At the core of the wearable device is the control module, which in the present example is a microcontroller unit (MCU) 122, responsible for processing signals and executing commands. The MCU 122 is electrically connected to the power source 124, which, in this embodiment, is a rechargeable lithium-ion battery. The battery 124 provides power to all components of the wearable device and is rechargeable via a USB-C port 126 also integrated into the wearable unit.
The control module 100 is further connected to the first sensor 106 and the second sensor 108 via the flexible wire 104. The sensors 106 and 108 detect finger movements, such as bending, and send corresponding signals to the MCU 122 for processing.
The sensors may be simple pressure sensors that detect the change in resistance or the like when a user has been their corresponding finger to press them.
In other examples, the MCU 122 may run software modules that include a signal processing module and a gesture recognition module. The signal processing module filters and interprets the raw data received from the sensors 106 and 108, distinguishing between valid gestures and incidental movements. The gesture recognition module then maps the processed signals to specific commands based on predefined thresholds and patterns stored within the module.
Either way, once the device identifies a command, the MCU 122 communicates with the wireless communication module 128. In this embodiment, the wireless communication module 128 is a Bluetooth Low Energy (BLE) module that establishes a wireless connection 130 with an external device 114, here represented as a laptop. The BLE module 128 transmits the control signals generated by the MCU 122 to the laptop 114.
The laptop 114 executes the command received from the wearable device.
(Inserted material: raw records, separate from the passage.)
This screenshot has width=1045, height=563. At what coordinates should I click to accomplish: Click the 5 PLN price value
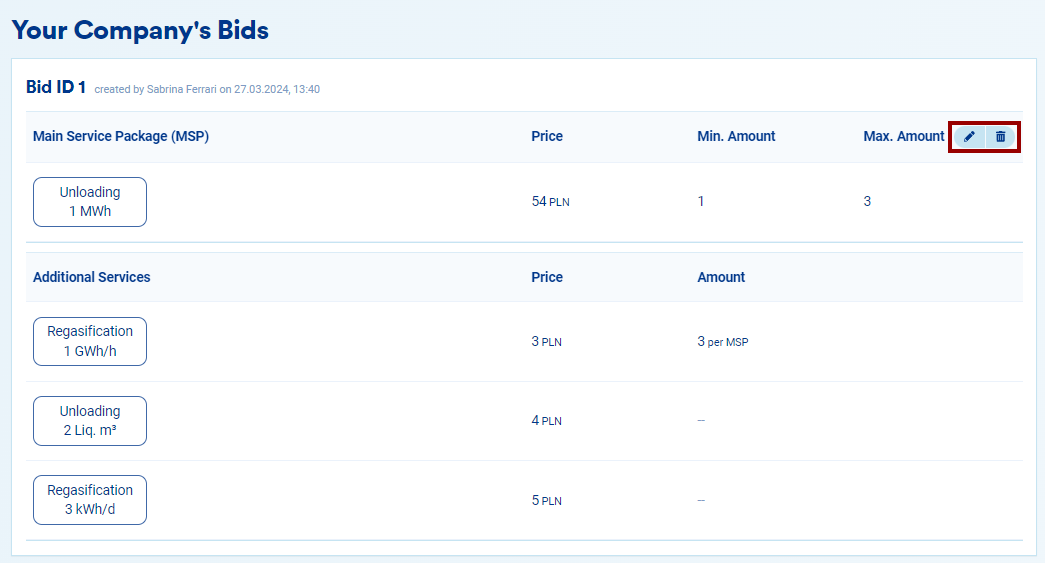pyautogui.click(x=546, y=500)
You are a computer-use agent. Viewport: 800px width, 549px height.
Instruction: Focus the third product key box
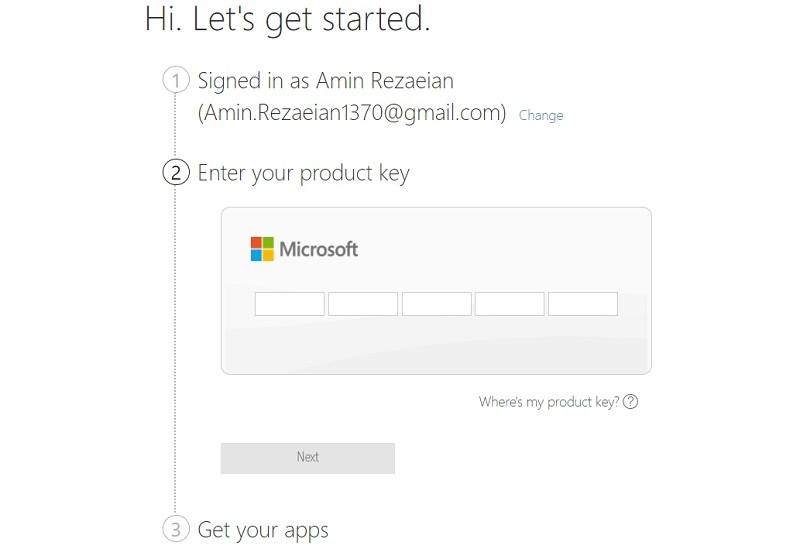pyautogui.click(x=437, y=304)
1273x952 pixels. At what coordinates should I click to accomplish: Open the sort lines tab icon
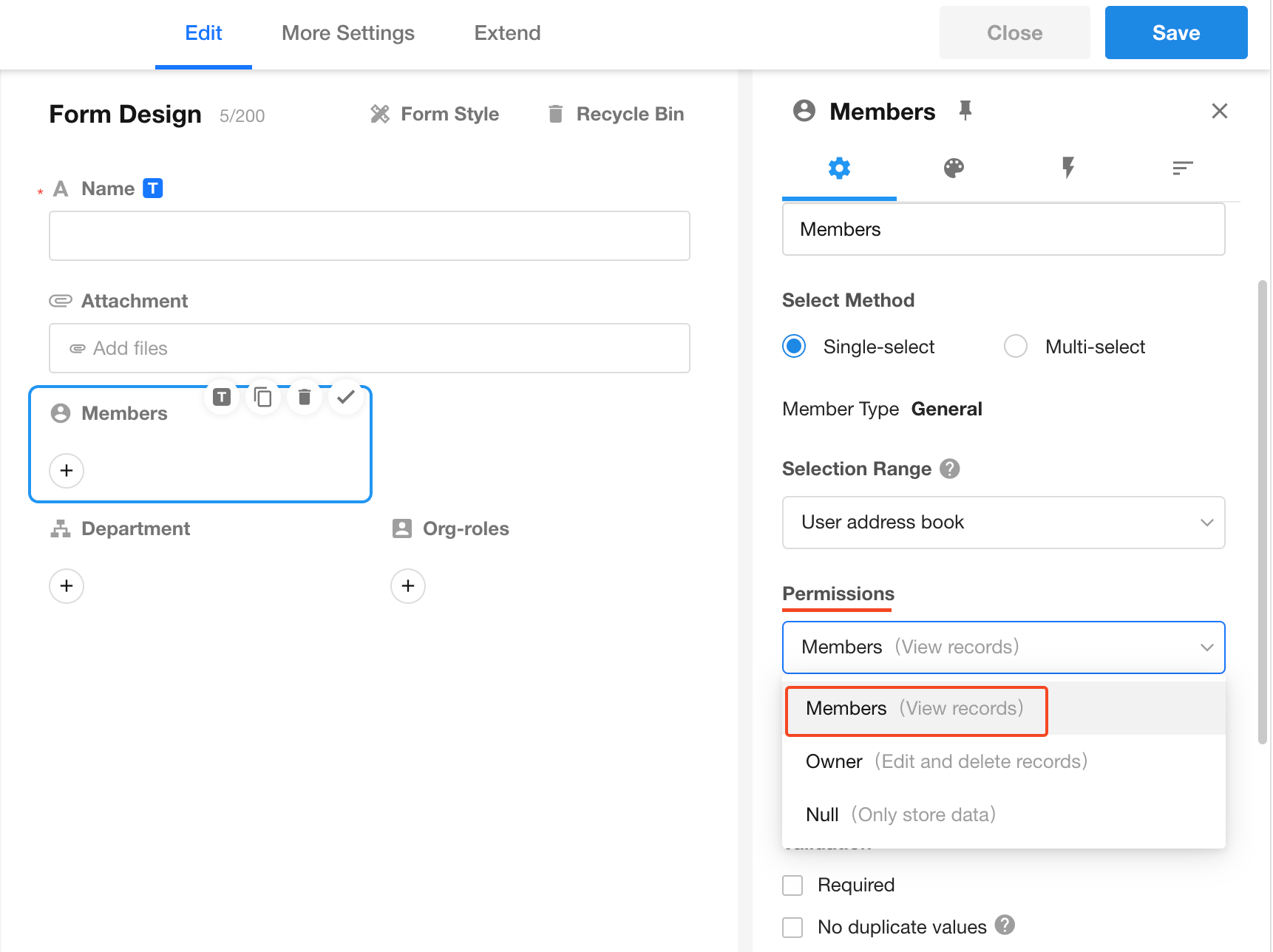(1182, 169)
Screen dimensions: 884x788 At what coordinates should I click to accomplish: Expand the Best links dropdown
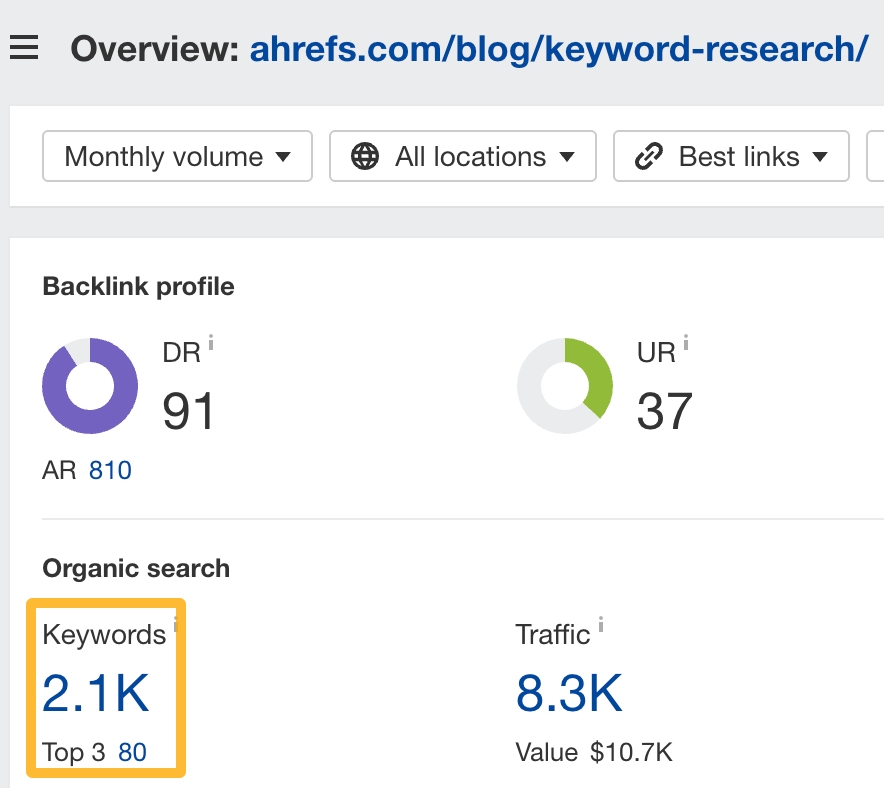pyautogui.click(x=731, y=156)
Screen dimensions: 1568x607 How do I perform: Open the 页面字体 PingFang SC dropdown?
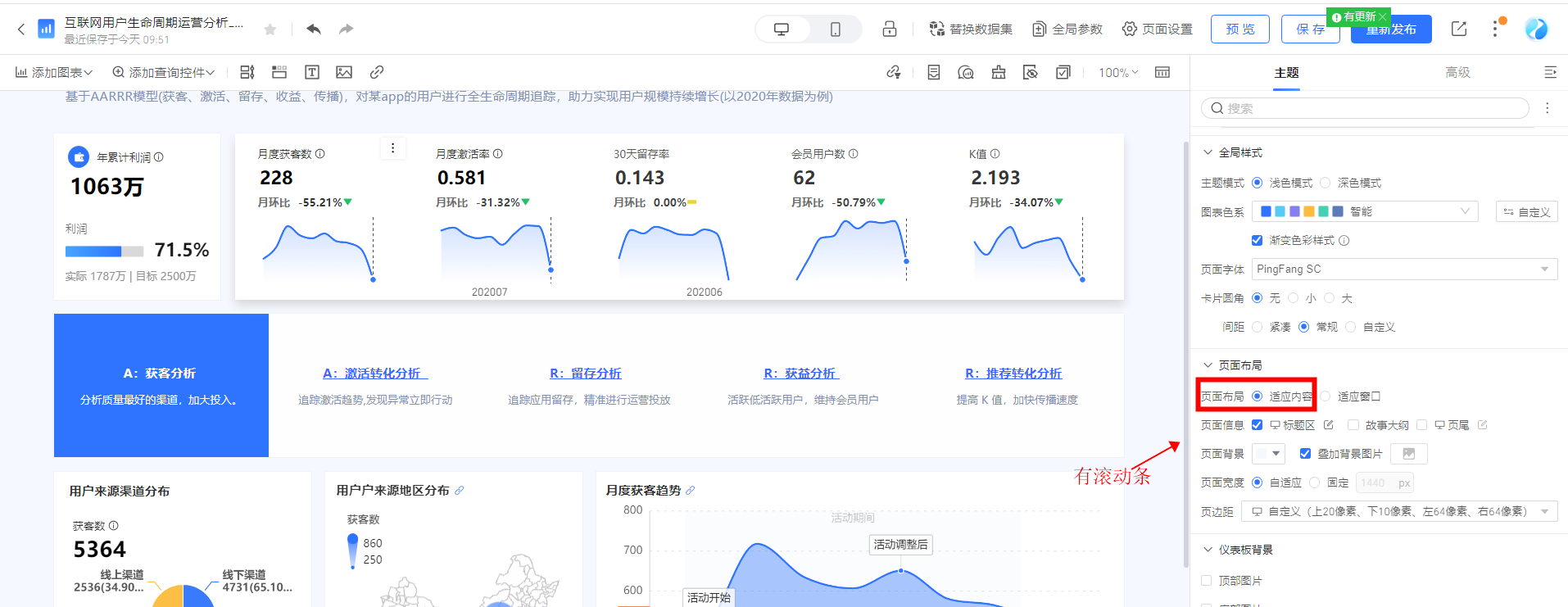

In the current example, this command corresponds to advancing to the next slide in a presentation application running on the laptop 114. The laptop 114 may also include additional software to manage the connection with the wearable device, ensuring secure and reliable communication.
Unless otherwise defined, all terms (including technical terms) used herein have the same meaning as commonly understood by one having ordinary skill in the art to which this invention belongs. It will be further understood that terms, such as those defined in commonly used dictionaries, should be interpreted as having a meaning that is consistent with their meaning in the context of the relevant art and the present disclosure and will not be interpreted in an idealized or overly formal sense unless expressly so defined herein.
The disclosed embodiments are illustrative, not restrictive. While specific configurations of the device of the invention have been described in a specific manner referring to the illustrated embodiments, it is understood that the present invention can be applied to a wide variety of solutions which fit within the scope and spirit of the claims. There are many alternative ways of implementing the invention.
It is to be understood that the embodiments of the invention herein described are merely illustrative of the application of the principles of the invention. Reference herein to details of the illustrated embodiments is not intended to limit the scope of the claims, which themselves recite those features regarded as essential to the invention.